- **Task goal**: Search the listing for the word "computer". Copy every line where it is found.

Records Start Marker

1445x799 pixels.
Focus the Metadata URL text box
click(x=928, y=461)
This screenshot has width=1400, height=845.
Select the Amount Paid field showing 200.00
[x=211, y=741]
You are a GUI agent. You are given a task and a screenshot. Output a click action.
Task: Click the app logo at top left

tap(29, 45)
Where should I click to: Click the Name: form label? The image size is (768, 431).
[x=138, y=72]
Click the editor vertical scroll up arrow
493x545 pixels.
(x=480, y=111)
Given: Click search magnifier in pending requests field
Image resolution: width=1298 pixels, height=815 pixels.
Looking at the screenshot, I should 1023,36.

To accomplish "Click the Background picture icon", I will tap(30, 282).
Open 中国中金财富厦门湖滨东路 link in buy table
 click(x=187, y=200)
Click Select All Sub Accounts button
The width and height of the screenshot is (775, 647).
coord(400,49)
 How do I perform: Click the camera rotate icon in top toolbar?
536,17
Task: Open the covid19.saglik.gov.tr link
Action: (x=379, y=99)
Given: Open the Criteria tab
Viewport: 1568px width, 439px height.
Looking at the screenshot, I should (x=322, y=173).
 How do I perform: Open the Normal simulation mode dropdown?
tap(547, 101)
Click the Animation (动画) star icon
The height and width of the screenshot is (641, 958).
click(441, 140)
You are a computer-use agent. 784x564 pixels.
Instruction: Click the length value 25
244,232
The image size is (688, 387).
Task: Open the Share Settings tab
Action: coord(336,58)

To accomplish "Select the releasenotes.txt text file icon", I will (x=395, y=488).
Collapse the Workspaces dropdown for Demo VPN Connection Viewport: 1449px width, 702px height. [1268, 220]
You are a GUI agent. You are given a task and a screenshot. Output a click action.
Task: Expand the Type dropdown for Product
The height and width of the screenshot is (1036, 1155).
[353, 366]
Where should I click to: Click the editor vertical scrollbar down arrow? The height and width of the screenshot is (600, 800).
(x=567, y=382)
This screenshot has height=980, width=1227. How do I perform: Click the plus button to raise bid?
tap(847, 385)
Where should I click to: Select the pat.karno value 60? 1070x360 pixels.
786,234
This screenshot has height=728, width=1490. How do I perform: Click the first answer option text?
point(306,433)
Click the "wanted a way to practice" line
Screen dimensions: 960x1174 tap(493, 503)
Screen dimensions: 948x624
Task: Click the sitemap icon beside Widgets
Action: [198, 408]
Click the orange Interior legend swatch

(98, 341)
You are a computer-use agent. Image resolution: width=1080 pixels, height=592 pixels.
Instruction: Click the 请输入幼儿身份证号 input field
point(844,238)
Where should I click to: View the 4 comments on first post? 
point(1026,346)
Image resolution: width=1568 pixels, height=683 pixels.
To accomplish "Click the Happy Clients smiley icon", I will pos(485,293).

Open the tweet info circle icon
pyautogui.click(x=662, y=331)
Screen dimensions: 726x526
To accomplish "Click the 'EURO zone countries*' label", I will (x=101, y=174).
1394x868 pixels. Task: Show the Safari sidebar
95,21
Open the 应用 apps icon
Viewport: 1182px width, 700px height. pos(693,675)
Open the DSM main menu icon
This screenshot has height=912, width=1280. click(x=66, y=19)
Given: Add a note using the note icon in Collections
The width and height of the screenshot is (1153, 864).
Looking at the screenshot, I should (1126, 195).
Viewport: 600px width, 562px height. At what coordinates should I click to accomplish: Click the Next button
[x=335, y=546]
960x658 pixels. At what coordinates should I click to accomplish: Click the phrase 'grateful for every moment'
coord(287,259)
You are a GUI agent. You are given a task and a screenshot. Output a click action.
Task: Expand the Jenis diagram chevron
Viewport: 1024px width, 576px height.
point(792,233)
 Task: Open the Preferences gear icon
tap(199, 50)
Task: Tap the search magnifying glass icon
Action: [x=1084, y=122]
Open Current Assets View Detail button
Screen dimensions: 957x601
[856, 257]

Records End Marker

- **Answer to the problem**:
You are a computer-use agent. 784x564 pixels.
You are a computer-use agent. Image resolution: width=1080 pixels, height=592 pixels.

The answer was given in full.